Take each line from the entries that holds "National" and copy it out.

Collected data entries:
***

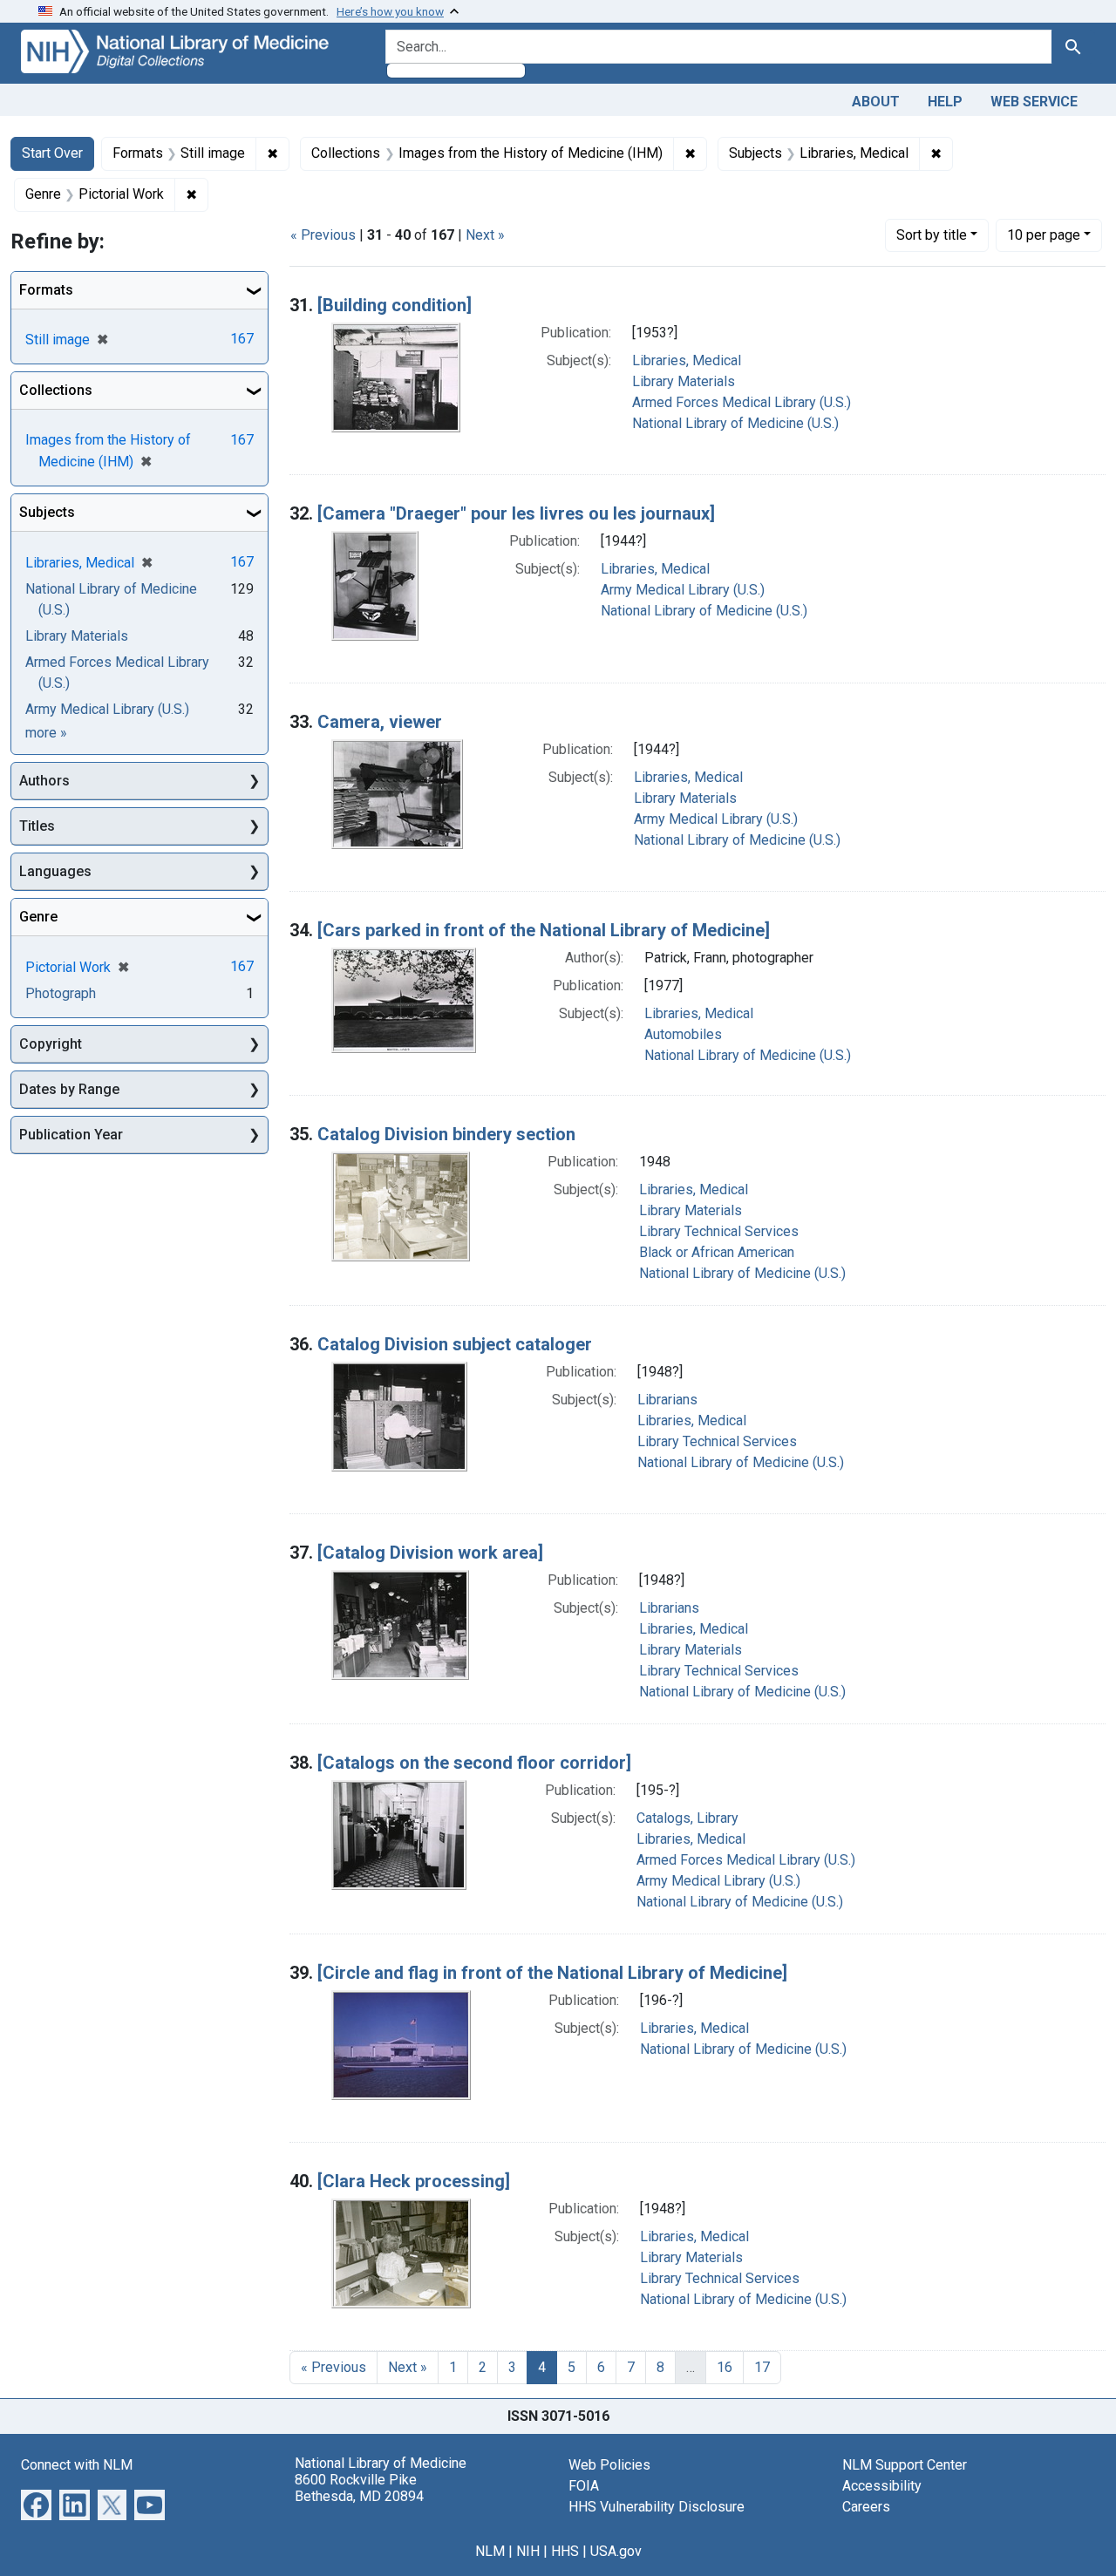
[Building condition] (394, 305)
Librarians (667, 1399)
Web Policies (609, 2465)
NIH (528, 2551)
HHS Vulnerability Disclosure (656, 2506)
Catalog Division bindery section (446, 1134)
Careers (866, 2506)
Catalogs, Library (687, 1818)
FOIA (583, 2485)
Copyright (50, 1044)
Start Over (52, 153)
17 (762, 2367)
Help (945, 101)
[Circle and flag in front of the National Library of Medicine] (552, 1972)
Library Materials (683, 381)
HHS (565, 2551)
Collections (55, 390)
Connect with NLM (77, 2465)
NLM (490, 2551)
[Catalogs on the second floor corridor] (474, 1762)
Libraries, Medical (686, 360)
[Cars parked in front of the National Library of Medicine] (543, 930)
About (876, 101)
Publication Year (71, 1134)
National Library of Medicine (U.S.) (735, 423)
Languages (55, 871)
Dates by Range (69, 1089)
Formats (46, 290)
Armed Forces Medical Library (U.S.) (741, 402)
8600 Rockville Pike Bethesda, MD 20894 (359, 2488)
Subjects (47, 512)
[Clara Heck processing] (413, 2181)
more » (46, 732)
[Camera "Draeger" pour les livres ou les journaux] (516, 513)
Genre (38, 916)
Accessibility (882, 2485)
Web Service (1034, 101)
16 (724, 2367)
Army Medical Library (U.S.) (683, 589)
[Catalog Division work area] (430, 1552)
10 (1043, 234)
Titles (37, 826)
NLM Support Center (904, 2465)
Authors (44, 780)
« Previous (323, 235)
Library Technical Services (719, 1231)
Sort (931, 235)
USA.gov (616, 2551)
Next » (485, 235)
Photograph (60, 993)
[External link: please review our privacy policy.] (36, 2503)
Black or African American (716, 1252)
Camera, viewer (379, 721)
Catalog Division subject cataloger (454, 1344)
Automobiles (683, 1034)
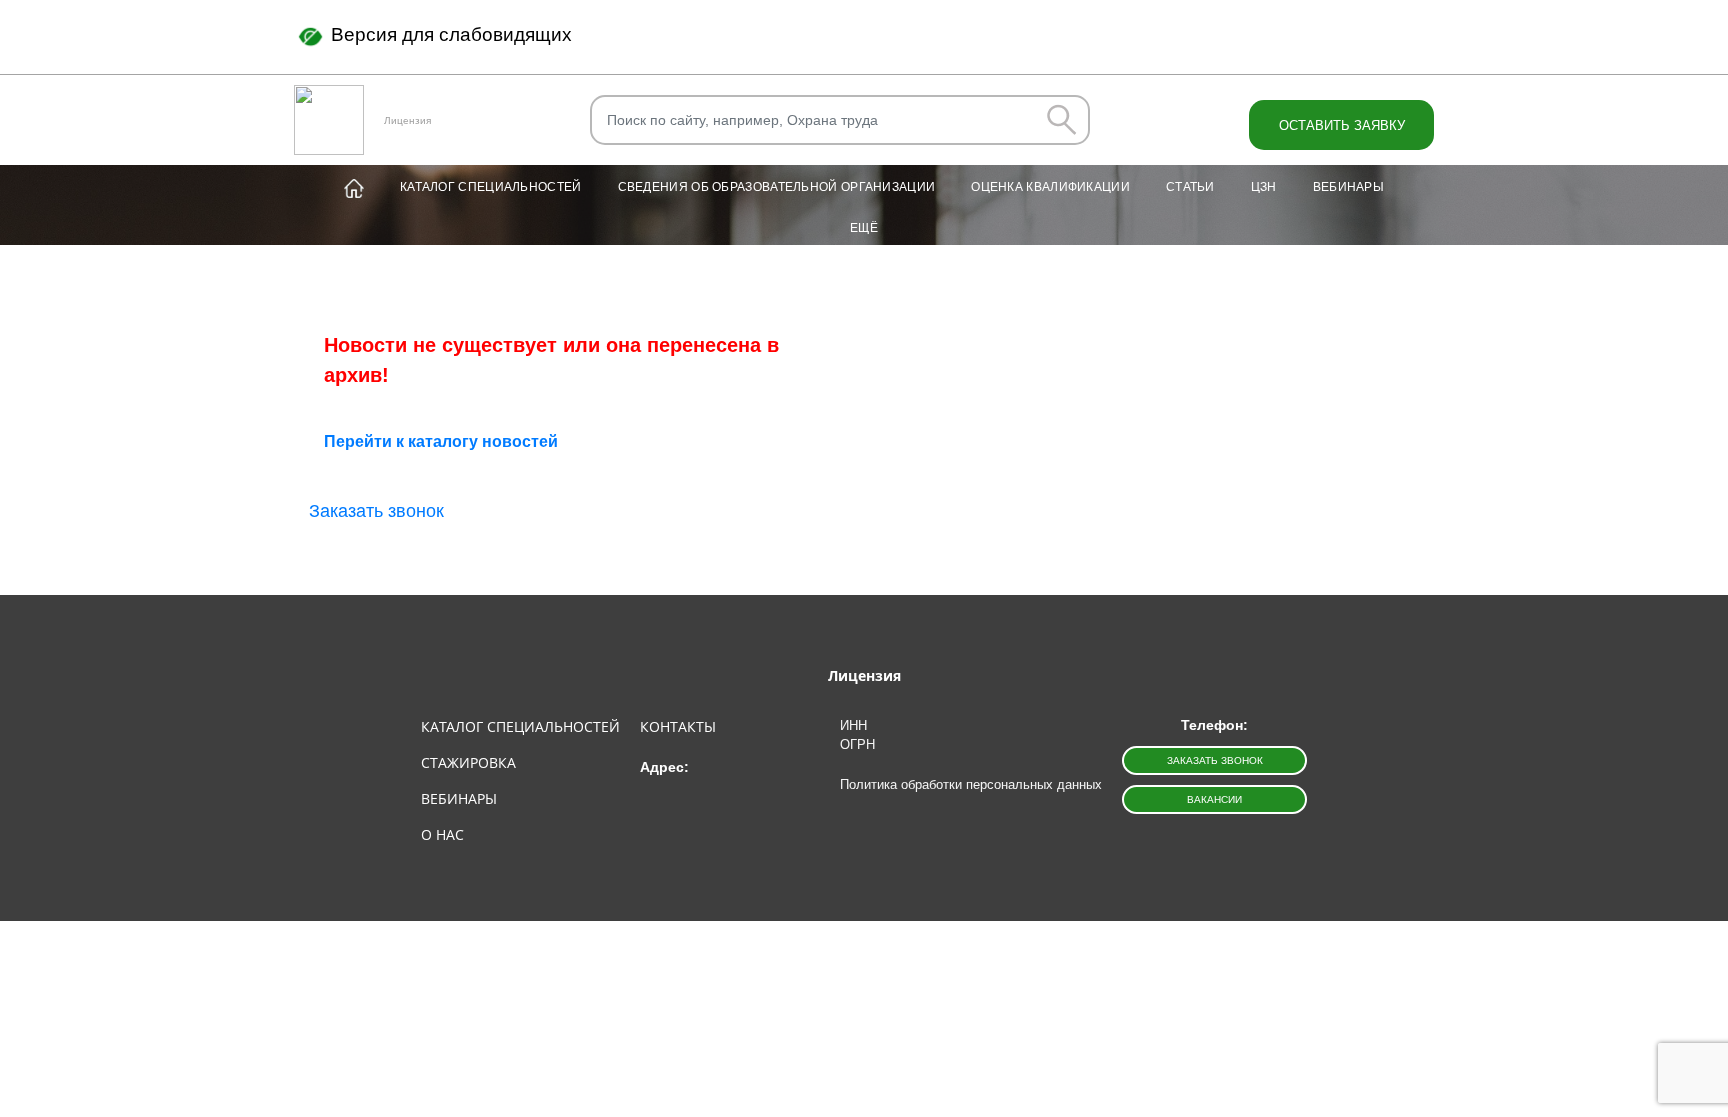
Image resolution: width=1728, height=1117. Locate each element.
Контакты (678, 726)
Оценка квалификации (1050, 187)
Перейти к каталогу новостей (441, 441)
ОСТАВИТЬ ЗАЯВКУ (1342, 125)
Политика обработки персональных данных (971, 784)
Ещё (864, 228)
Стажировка (468, 762)
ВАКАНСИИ (1214, 799)
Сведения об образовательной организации (777, 187)
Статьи (1190, 187)
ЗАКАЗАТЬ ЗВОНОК (1215, 760)
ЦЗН (1264, 187)
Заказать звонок (376, 511)
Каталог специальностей (491, 187)
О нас (442, 834)
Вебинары (1348, 187)
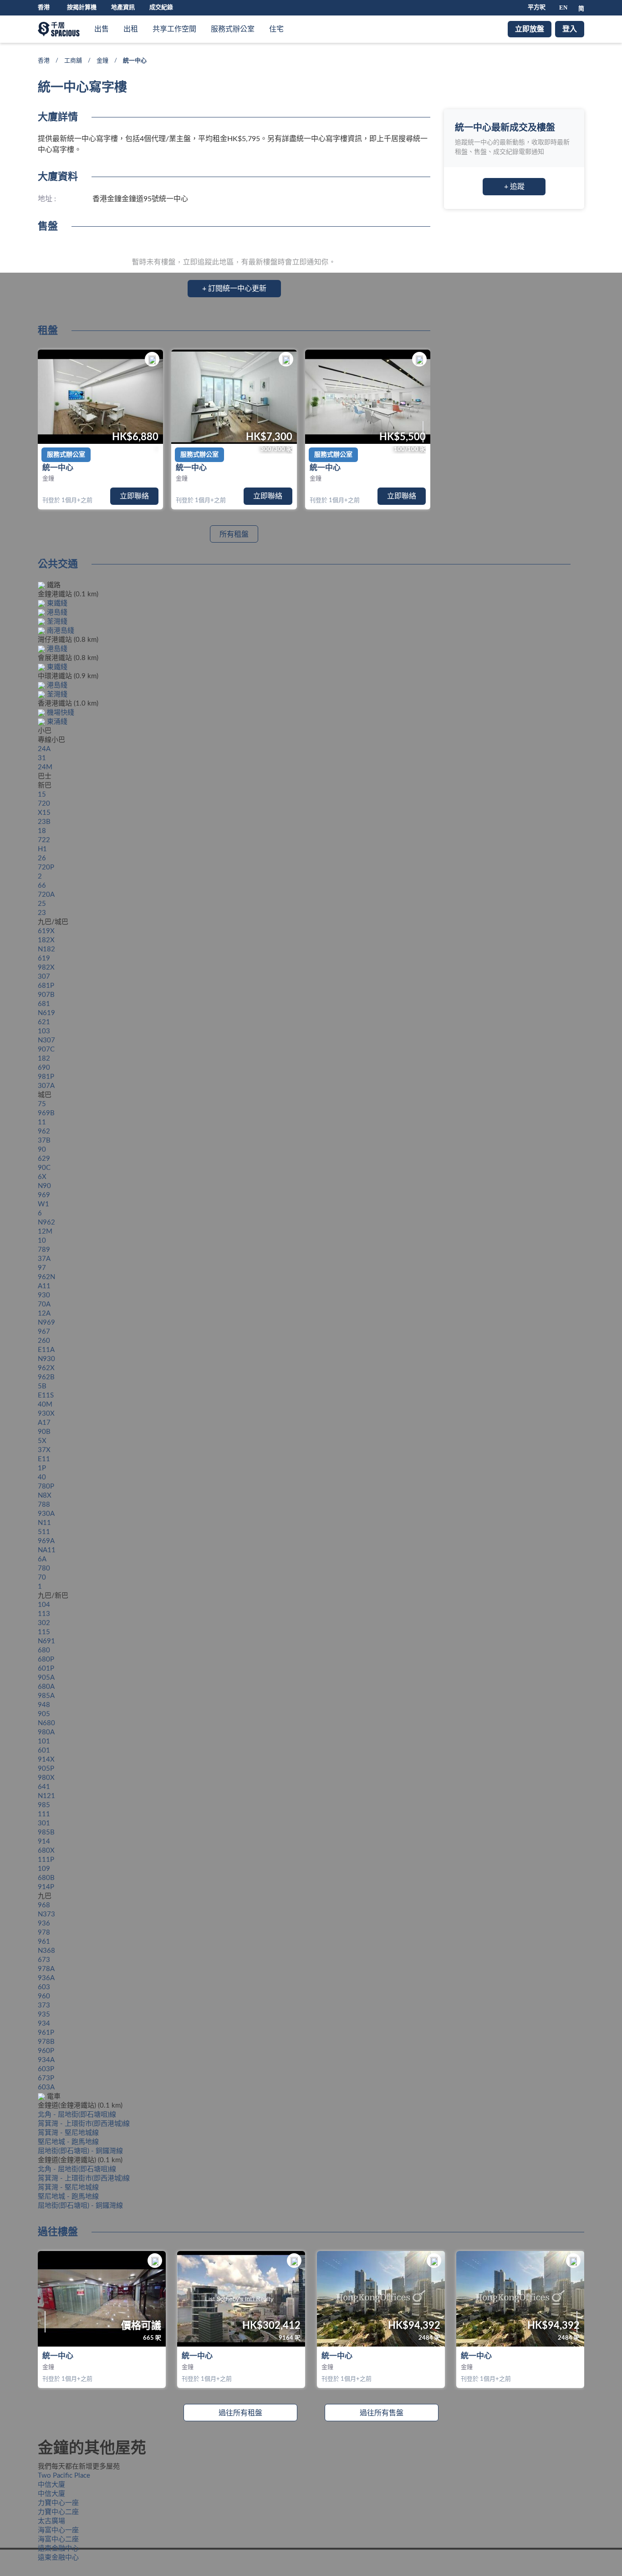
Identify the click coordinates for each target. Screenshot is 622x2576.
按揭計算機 (82, 7)
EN (563, 7)
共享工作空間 (174, 29)
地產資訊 (123, 7)
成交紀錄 (161, 7)
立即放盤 (529, 29)
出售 (101, 29)
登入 (569, 29)
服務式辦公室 (233, 29)
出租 (130, 29)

***

WRITTEN ANSWER
[Circle and flag in front of the National Library of Medicine] (552, 1972)
[Cars parked in front of the National Library of Medicine] (543, 930)
National Library of Medicine (U.S.) (735, 423)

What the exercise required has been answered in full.